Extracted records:
* * * * *

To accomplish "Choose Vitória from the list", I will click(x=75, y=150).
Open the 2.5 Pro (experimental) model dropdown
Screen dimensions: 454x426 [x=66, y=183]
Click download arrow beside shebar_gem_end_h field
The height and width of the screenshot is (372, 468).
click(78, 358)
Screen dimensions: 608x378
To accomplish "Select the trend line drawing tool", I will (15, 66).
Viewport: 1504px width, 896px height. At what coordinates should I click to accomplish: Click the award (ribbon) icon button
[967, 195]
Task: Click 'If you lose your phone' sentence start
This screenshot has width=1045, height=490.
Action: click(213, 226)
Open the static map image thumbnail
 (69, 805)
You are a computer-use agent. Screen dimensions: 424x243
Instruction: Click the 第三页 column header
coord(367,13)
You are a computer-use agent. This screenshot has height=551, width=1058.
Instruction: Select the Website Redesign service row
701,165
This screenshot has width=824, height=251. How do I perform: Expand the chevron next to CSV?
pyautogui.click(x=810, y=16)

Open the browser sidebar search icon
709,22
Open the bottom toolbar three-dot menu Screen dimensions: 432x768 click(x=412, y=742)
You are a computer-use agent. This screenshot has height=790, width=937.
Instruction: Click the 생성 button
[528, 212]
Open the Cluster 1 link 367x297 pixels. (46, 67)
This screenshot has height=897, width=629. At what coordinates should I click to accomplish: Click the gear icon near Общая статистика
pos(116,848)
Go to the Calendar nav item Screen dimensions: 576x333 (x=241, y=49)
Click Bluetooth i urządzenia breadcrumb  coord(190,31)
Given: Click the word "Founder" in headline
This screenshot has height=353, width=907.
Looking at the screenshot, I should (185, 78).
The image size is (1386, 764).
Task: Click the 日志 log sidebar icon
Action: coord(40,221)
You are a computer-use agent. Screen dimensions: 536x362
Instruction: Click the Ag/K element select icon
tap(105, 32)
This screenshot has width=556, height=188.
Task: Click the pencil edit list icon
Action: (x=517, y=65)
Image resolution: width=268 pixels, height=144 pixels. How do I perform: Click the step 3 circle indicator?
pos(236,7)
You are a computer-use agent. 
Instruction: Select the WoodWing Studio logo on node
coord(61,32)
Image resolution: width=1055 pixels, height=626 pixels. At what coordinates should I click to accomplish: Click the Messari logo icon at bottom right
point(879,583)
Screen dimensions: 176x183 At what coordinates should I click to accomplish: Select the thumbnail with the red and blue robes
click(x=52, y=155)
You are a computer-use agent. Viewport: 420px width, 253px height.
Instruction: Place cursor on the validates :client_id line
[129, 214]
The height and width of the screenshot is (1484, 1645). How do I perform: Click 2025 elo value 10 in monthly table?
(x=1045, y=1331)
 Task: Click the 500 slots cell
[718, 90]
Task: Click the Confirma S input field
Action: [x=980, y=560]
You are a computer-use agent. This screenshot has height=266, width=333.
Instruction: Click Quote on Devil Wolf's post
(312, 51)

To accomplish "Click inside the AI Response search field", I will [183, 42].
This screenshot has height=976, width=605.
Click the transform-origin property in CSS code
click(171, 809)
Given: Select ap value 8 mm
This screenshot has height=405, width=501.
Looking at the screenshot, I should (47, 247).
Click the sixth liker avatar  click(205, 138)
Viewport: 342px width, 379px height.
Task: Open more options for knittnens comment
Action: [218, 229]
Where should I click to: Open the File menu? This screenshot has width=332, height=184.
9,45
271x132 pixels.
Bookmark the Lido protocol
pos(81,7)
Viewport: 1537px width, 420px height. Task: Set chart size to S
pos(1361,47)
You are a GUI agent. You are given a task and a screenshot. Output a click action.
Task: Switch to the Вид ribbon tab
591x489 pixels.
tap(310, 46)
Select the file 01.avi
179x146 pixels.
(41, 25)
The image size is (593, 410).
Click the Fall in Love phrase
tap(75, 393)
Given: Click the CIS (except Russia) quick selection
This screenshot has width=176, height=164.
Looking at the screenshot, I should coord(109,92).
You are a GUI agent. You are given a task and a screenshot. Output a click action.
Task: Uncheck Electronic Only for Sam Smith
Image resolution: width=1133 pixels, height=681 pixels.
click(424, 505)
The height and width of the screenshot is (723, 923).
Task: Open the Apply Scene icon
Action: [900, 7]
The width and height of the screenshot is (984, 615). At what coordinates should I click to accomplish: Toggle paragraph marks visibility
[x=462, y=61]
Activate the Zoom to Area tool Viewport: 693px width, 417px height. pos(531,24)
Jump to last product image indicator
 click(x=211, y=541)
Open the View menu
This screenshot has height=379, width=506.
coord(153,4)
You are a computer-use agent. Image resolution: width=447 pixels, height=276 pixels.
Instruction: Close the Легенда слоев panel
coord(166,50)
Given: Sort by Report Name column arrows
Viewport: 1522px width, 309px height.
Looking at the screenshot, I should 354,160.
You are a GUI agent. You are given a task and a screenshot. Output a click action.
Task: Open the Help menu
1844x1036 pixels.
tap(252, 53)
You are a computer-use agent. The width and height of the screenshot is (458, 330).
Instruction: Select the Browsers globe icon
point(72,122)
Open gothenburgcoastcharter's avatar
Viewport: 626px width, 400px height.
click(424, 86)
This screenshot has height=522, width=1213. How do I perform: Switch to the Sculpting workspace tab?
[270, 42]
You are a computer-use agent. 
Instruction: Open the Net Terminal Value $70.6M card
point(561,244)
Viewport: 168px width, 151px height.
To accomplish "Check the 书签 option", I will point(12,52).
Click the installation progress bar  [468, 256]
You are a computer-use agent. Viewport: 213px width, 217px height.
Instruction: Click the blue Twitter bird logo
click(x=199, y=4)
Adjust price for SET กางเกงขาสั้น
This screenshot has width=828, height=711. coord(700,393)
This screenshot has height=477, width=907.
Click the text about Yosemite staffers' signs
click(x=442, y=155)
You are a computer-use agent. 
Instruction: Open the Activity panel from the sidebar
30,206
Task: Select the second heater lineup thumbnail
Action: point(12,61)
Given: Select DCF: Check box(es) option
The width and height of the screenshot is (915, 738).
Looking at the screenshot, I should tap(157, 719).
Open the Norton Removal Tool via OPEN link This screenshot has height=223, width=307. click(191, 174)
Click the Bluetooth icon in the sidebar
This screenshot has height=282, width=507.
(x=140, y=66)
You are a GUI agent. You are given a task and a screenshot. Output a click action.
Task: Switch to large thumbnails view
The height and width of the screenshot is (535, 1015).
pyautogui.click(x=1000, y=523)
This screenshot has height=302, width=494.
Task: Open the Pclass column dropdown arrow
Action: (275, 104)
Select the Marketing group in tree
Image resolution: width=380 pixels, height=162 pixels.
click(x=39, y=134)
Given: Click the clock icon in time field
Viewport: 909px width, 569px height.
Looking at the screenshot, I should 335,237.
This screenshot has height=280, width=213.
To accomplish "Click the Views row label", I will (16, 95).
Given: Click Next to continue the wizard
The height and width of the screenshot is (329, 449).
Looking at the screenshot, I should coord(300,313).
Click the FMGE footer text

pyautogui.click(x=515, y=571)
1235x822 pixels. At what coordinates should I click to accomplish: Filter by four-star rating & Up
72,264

* * * * *

- About this task -
List every line in the records above that contains the word "will".

- Answer section -
To accomplish "Choose Vitória from the list", I will click(x=75, y=150).
To accomplish "Select the trend line drawing tool", I will (15, 66).
To accomplish "Click inside the AI Response search field", I will [183, 42].
To accomplish "Check the 书签 option", I will point(12,52).
To accomplish "Click the Views row label", I will (16, 95).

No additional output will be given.